Today Presto is one of Collier’s thriving communities and the Presto Volunteer Fire Department is still going strong!
You can’t travel far in Collier Township without hearing the name Walker. Ever wonder why?
Gabriel & Isaac Walker
In 1772 Gabriel and Isaac Walker bought land and relocated to this area. Isaac Walker built his cabin in the Walker’s Mill area while Gabriel built his in what is now known as Rennerdale. There, Gabriel made a life for himself and his family.
Attack on Gabriel’s Cabin
At that time, the area was still heavily populated with Indians; and the British paid $8 for the scalp of a white man. This payment offer led to an attack on Gabriel’s cabin in 1782. Twenty-five Indians attacked the cabin and captured five of his children. Gabriel and his servant escaped without harm as well as his wife and two of their other children. The Indians killed the two youngest boys and held capture the other three children. The three children were forced to travel with the Indians to Detroit and eventually Canada. Two years later they were released in exchange for British prisoners. During the time his children were away, Gabriel rebuilt his cabin and it remains there today, in Rennerdale, Collier Township. In Gabriel’s time, the 1800’s, Rennderdale was a quiet faming down. His offspring owned and kept most of the land.
John B. Renner
In the late 1800’s a man named John B. Renner, most likely the town’s namesake, wanted to make vast changes to the area. Mr. Renner was the Comptroller for the Pennsylvania Railroad and wanted to make Rennerdale a railroad town. He envisioned his workers living in Rennerdale with their families and making a life for themselves there. Mr. Renner’s original plan was to have a railroad run through the middle of town. The townspeople feared that it would be too noisy and might endanger the lives of their children, so the idea was nixed. Nevertheless, the community continued to grow. In 1911, the famous William T. Kerr moved into town with his family. Mr. Kerr is known for being the founding father of the Flag Day National holiday. He also wrote the first required educational text book laws for the state. Only after the end of World War II did the town of Rennerdale see development.

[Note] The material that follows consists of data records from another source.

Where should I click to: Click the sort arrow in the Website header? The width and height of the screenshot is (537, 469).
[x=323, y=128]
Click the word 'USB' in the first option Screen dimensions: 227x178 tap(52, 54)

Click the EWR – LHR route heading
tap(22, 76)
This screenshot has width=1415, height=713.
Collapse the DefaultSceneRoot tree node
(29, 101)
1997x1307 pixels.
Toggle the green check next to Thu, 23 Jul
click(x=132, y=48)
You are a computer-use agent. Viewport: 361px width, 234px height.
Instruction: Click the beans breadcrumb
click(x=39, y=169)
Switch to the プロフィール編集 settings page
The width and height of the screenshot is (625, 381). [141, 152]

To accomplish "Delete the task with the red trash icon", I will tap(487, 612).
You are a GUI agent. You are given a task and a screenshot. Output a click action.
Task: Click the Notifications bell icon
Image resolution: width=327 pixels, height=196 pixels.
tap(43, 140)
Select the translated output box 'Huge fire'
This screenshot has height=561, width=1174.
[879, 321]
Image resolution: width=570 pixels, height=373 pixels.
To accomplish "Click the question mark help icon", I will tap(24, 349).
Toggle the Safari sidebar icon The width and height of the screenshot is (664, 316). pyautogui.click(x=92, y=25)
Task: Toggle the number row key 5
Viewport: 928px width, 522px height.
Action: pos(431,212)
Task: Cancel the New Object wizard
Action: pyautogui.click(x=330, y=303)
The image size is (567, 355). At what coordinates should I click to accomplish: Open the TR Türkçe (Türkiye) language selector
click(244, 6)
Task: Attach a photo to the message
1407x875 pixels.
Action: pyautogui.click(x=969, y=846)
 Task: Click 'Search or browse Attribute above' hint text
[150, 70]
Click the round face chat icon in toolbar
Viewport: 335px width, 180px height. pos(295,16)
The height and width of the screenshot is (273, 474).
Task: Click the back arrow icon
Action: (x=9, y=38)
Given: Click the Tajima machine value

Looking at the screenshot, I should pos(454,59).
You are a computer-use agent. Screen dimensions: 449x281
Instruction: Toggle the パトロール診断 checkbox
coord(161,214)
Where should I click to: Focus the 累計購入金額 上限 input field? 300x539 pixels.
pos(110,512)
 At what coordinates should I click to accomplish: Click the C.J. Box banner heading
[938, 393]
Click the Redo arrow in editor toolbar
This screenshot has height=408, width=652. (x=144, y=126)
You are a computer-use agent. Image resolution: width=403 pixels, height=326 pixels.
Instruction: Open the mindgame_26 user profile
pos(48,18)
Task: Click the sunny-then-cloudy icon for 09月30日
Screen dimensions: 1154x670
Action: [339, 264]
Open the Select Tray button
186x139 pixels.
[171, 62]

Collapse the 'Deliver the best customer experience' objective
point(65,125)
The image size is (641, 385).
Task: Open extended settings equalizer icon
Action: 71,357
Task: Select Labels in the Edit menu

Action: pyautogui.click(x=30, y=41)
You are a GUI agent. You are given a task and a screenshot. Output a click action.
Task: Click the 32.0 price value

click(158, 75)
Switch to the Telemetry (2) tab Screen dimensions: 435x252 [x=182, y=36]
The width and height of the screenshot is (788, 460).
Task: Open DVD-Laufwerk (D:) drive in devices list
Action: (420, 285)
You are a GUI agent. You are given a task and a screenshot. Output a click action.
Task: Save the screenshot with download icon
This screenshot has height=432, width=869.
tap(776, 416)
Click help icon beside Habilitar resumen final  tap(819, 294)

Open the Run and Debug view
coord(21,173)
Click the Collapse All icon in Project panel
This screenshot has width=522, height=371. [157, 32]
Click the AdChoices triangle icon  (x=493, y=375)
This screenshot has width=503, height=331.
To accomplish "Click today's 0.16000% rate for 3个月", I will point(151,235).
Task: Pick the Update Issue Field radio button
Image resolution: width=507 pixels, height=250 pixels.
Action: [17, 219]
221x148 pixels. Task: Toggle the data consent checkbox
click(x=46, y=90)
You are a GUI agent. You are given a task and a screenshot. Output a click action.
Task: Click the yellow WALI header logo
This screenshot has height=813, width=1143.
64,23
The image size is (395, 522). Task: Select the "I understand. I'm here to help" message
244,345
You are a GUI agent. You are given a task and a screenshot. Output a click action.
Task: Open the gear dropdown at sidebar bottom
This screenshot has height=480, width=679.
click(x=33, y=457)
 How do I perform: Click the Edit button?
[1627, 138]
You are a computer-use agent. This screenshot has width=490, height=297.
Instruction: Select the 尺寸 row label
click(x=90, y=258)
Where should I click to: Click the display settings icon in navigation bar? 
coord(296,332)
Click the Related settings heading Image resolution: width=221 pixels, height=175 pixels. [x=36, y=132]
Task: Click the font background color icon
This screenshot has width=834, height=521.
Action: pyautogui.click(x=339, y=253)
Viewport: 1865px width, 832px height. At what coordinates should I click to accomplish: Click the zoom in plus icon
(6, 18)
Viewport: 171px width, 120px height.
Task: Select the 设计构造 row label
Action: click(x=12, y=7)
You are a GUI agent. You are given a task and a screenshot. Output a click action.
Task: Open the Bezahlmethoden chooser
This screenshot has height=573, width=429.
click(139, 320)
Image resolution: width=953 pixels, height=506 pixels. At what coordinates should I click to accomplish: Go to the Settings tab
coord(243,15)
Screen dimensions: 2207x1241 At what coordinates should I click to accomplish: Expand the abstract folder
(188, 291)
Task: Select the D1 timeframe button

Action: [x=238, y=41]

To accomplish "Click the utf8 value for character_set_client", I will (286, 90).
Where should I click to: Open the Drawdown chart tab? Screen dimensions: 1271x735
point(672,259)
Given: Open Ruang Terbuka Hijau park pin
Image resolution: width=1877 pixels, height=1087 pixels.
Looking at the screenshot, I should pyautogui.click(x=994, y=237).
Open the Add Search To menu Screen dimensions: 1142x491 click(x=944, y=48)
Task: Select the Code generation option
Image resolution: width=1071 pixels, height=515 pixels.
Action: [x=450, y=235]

Today, Rennerdale is still known in Collier as one of our most quiet, peaceful neighborhoods. Do you think Mr. Gabriel Walker and his offspring would be pleased?
The Walker Family Gift That Keeps on Giving…
In 1770 James Ewing settled in what is today Collier Township and the area known as Walkers Mill.
Mr. Ewing owned a large tract of land that stretched from Carnegie to Collier Township. In 1772, when Gabriel and Isaac Walker migrated to this area from Lancaster, they purchased 2000 acres of land from Ewing. Gabriel built a cabin and farm in the Rennerdale area. His brother, Isaac set up a gristmill thus giving Walkers Mill its name.
William Ewing, the nephew of James, and Jane Walker, daughter of Isaac, were married in 1805 and were given a gift from the Ewing family. The gift was the house built by James Ewing which now became the Ewing-Walker House because of the marriage.
Modern Walkers Mill
In 1972 the Pittsburgh History and Landmarks Foundation bought the house and it remains today.
The residents who live and work in the great neighborhood of Walkers Mill still appreciate its gifts – a rich history and a beautiful location.